• **Exercise prompt**
In the listing below, the lines starting with the line with "Screenshot is 410x2576." and going on through the line with "MG Studio (384, 2525)" are to be reproduced exactly, and only those.

• **The data**
[Start of section]
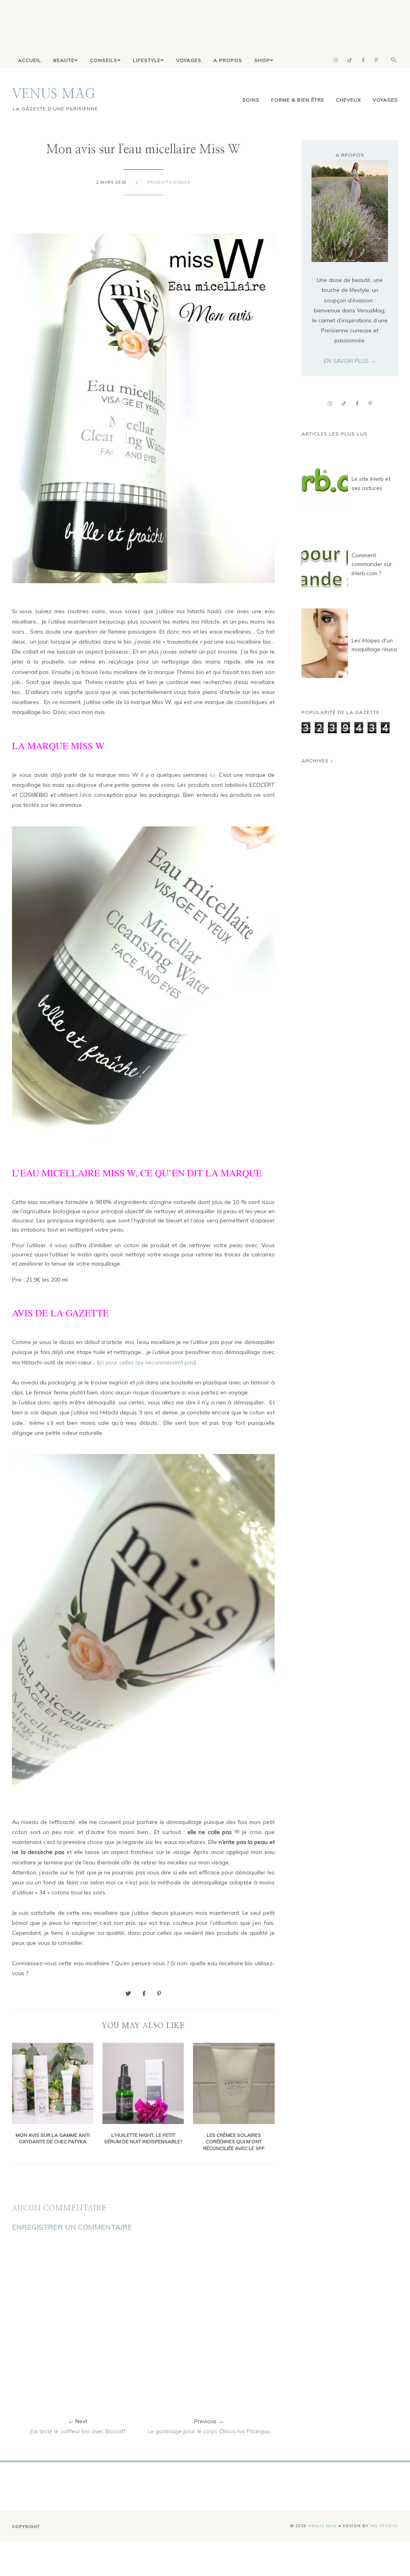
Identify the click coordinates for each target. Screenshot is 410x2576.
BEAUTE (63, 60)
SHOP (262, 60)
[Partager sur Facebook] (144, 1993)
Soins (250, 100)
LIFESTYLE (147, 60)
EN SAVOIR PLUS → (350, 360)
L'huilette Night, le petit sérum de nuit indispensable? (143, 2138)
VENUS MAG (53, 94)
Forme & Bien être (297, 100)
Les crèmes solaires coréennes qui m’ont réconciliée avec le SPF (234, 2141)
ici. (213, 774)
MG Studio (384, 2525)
[End of section]
[Start of section]
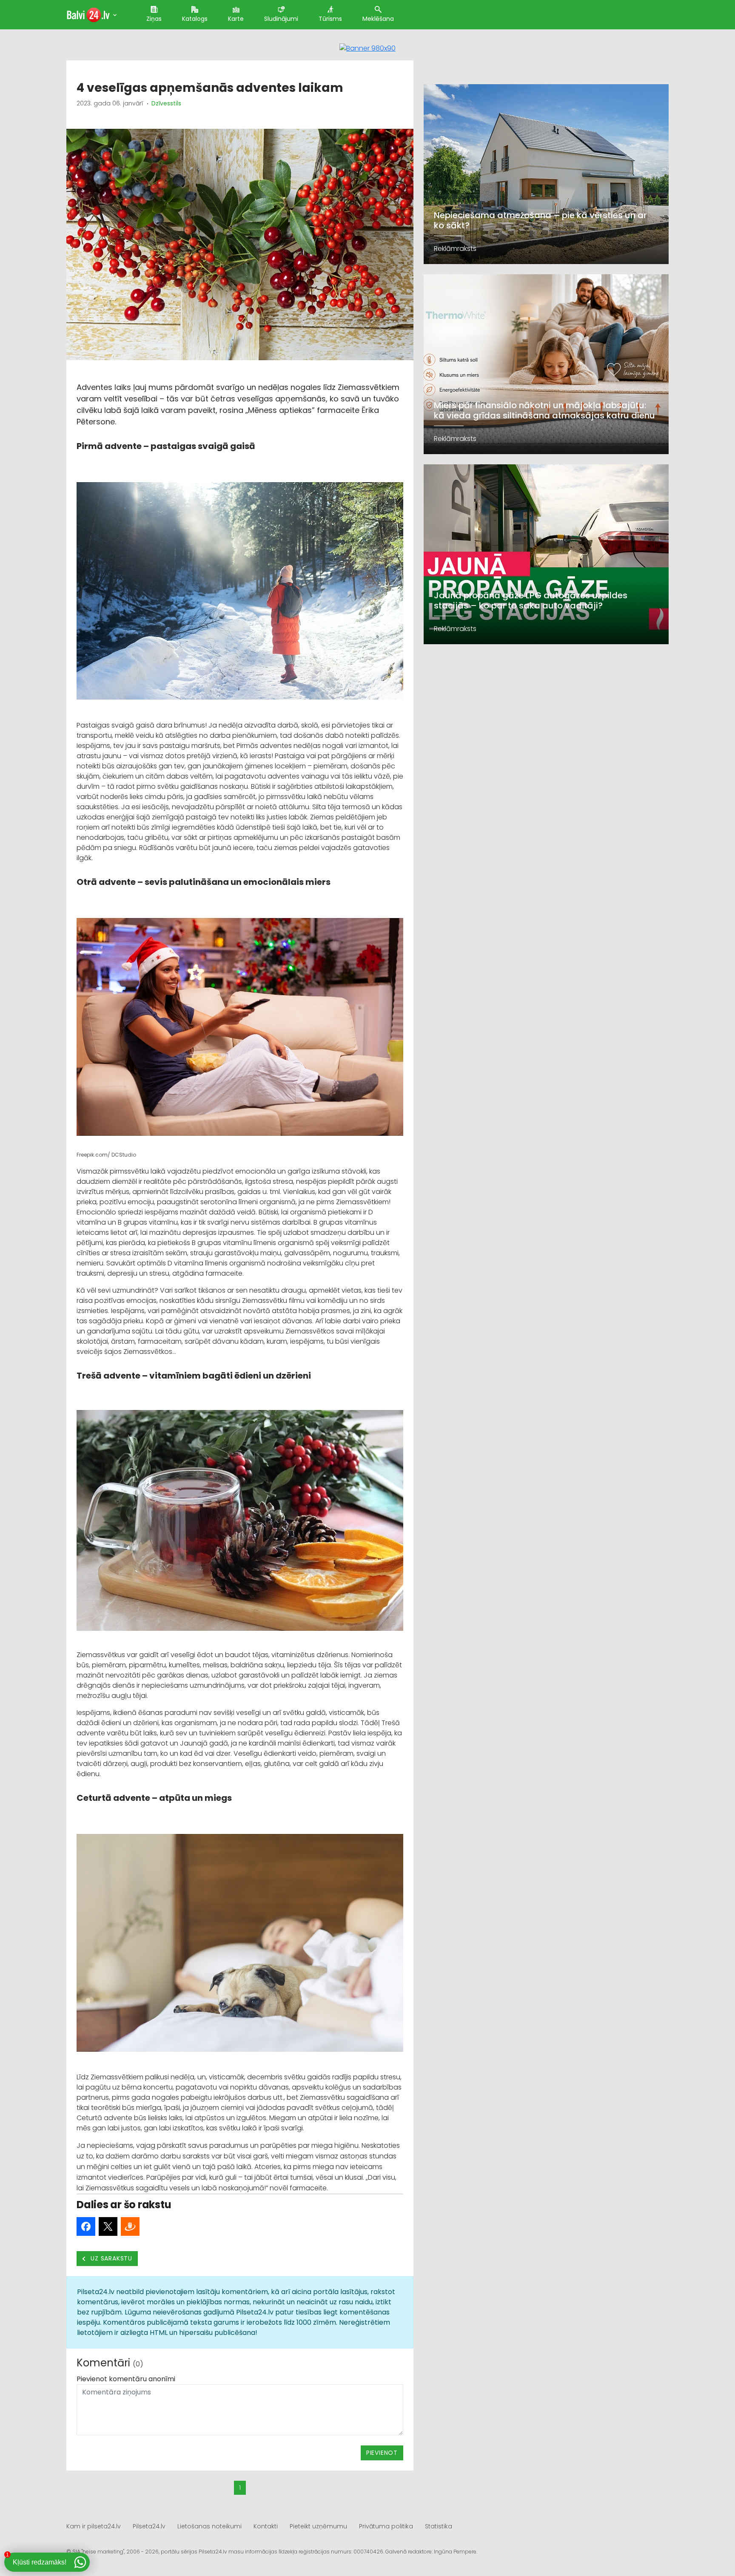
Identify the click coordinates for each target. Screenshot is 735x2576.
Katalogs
[End of section]
• **Completed exercise**
Identify the click coordinates for each target. Screenshot is 410x2576.
BEAUTE (63, 60)
SHOP (262, 60)
[Partager sur Facebook] (144, 1993)
Soins (250, 100)
LIFESTYLE (147, 60)
EN SAVOIR PLUS → (350, 360)
L'huilette Night, le petit sérum de nuit indispensable? (143, 2138)
VENUS MAG (53, 94)
Forme & Bien être (297, 100)
Les crèmes solaires coréennes qui m’ont réconciliée avec le SPF (234, 2141)
ici. (213, 774)
MG Studio (384, 2525)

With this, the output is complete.